The researchers developed three online games: Gwakkamolé, CrushStations, and All You Can ET. Each of these brain training games support a different executive function.
"Unlike other games, our apps were designed from the ground up by a team of developmental psychologists, neuroscience researchers, learning scientists, and game designers to train cognitive skills," says Homer, a professor of educational psychology and one of the researchers.
The first game, Gwakkamolé, was designed to train inhibitory control, a subskill of executive functions. Inhibitory control is the ability to control one's attention, behavior, thoughts, and/or emotions.
In the game, players are instructed to smash the avocados that pop up on the screen while avoiding any of the avocados wearing hats-some of the avocados in the game have spikey hats, hard hats, or electric hats on top of their "heads."
As a player gets to higher levels in the game, more avocados appear on the screen and the speed in which players must smash them increases. Each time a player smashes a hatless avocado they gain points, and adversely, they lose points when they smash an avocado wearing a hat. Gwakkamolé forces players to focus their attention and respond quickly and deliberately (by smashing hatless avocados) to gain points.
CrushStations, which involves crustaceans rather than avocados, focuses on training working memory. Working memory is responsible for temporarily holding and processing information. It plays a major role in how humans use and remember information they learn on a daily basis.
To help train working memory, CrushStations-which takes place in the ocean-requires each player to remember the color and type of creatures on the screen to free them from a hungry octopus. If a player accurately remembers the color and type of crustacean in front of the octopus, the animal goes free. However, if a player is unable to remember both the color and type of creature, the crustacean is captured and eaten by the octopus. The game increases in difficulty by giving players more creatures to remember and more difficult sequences to process.
All You Can ET is the third game in the set released by the three scholars. This game is designed to train cognitive flexibility-the mental ability to switch between thinking about two different concepts, and to think about multiple concepts simultaneously.
In this game, players are providing aliens with food and drinks to help them survive. The challenge in this game is that the aliens frequently change their minds about whether they would like to eat or drink, depending on how many eyes they have and what color their bodies are. For example, in one round, two-eyed orange aliens only eat cupcakes while one-eye green aliens only drink milkshakes. As the game increases in difficulty, the rules for what each alien prefers to eat or drink changes.
In addition to developing the games, all three of which were developed at New York University's CREATE Lab, Plass, Homer and Mayer published eight research articles reporting on the effectiveness of these games (1, 2, 3, 4, 5, 6, 7, 8).

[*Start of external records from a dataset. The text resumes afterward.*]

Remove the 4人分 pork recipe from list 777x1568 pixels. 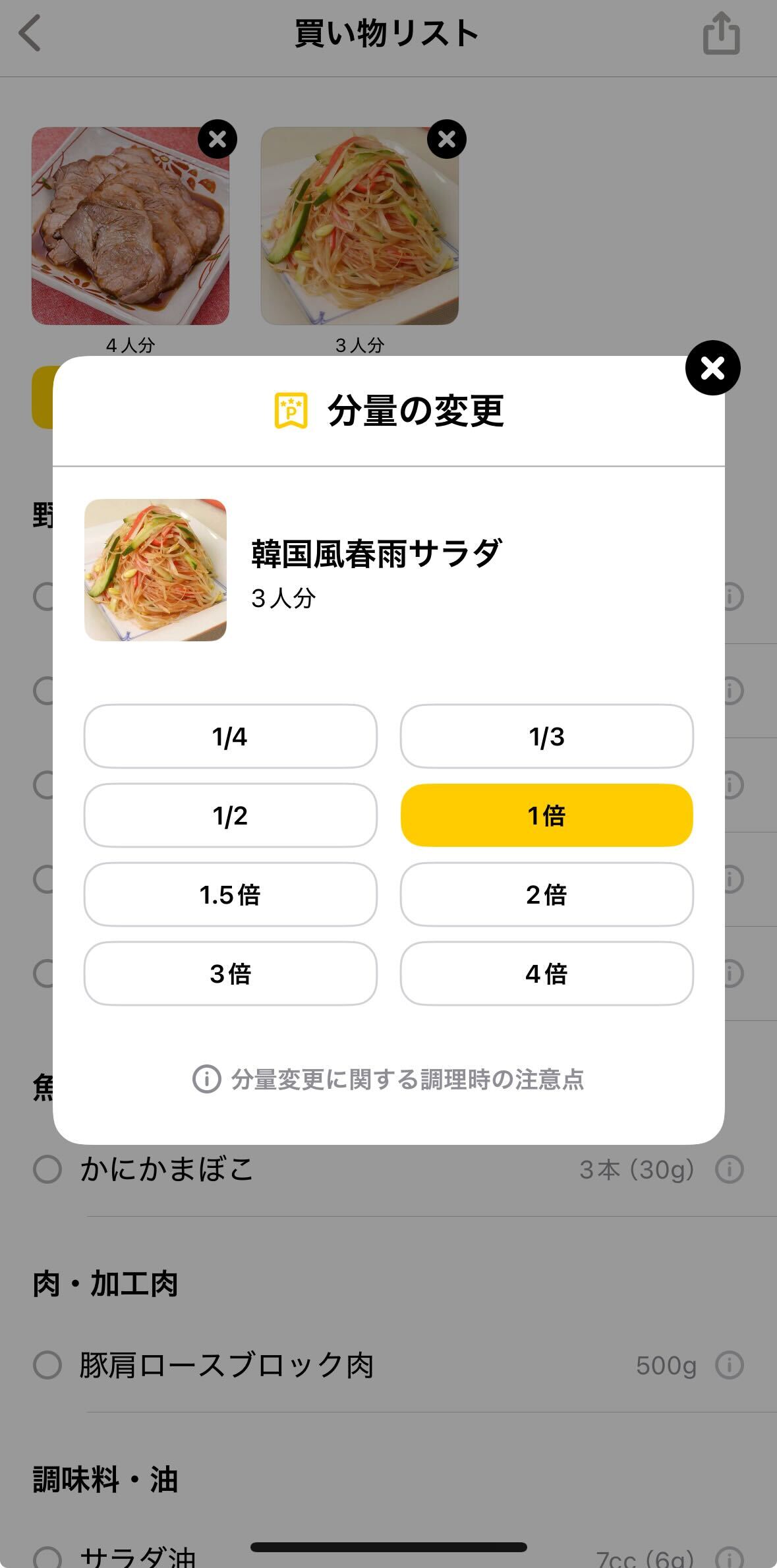217,139
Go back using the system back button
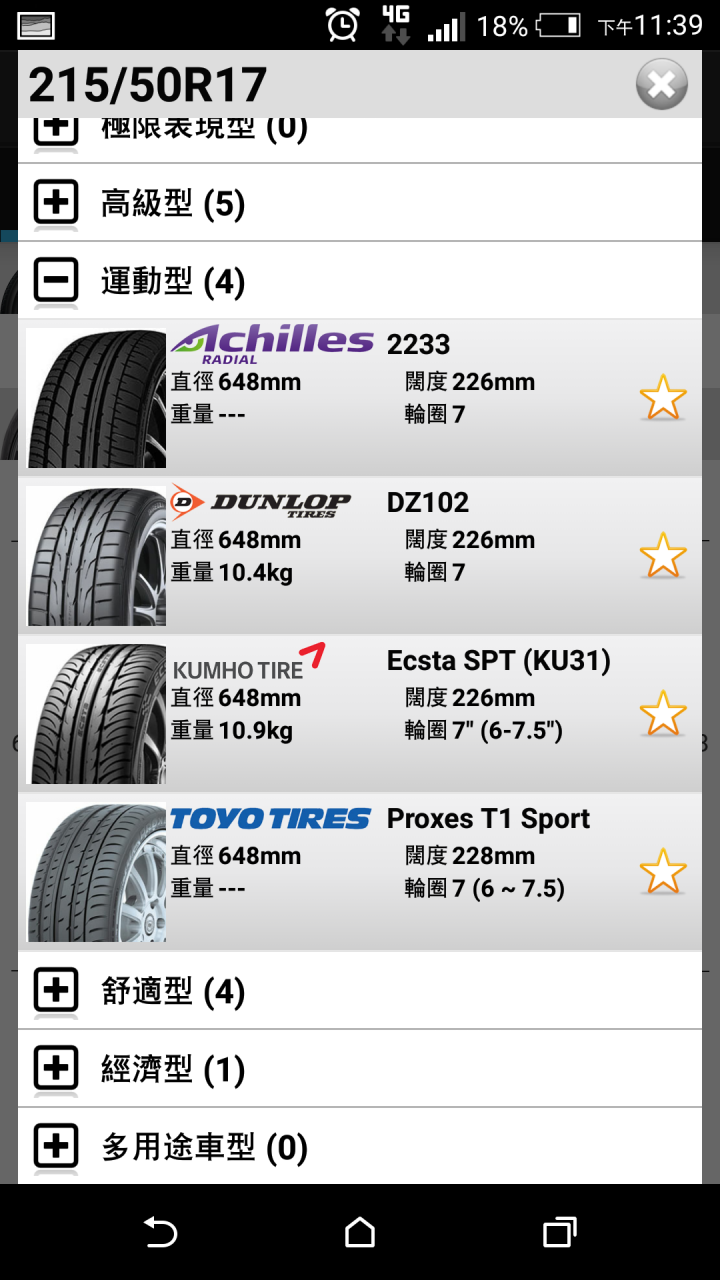This screenshot has width=720, height=1280. [x=161, y=1232]
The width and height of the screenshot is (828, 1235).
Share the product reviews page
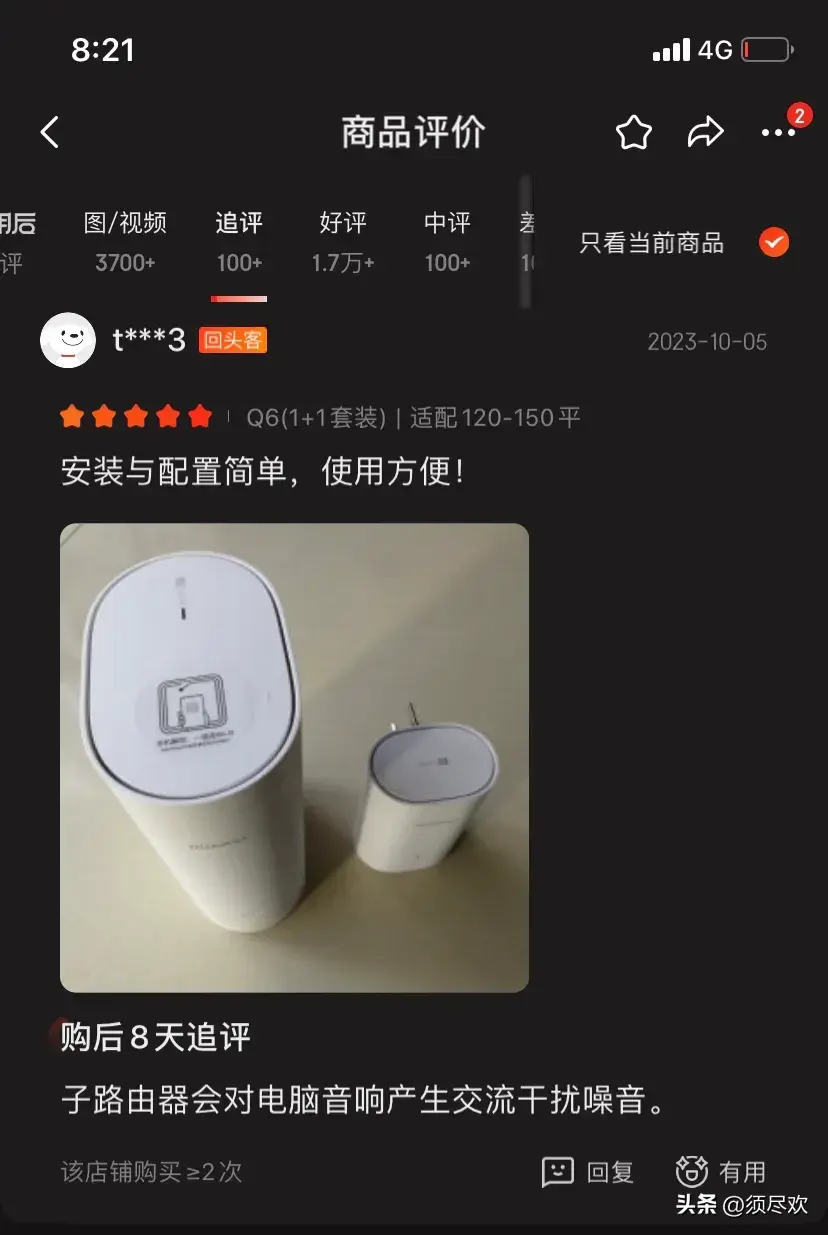(x=705, y=132)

"We found replicated evidence across multiple experiments that playing our games for two hours causes improvements in executive function skills as compared to a control group that plays an unrelated game," said Mayer. "This is one of the few scientific experiments showing the benefits of game-based training on executive function skills such as being able to shift from one task to another or being able to keep track of a series of events. This work shows the benefits of designing games based on the cognitive theory of game-based training."
As next steps, the scholars plan to continue research and build out virtual reality versions of the games. Together, they have also already edited a handbook of game-based learning.
The handbook, being published by the MIT Press, will be available on February 4th and includes the results from this research as well as a myriad of other studies on games and learning.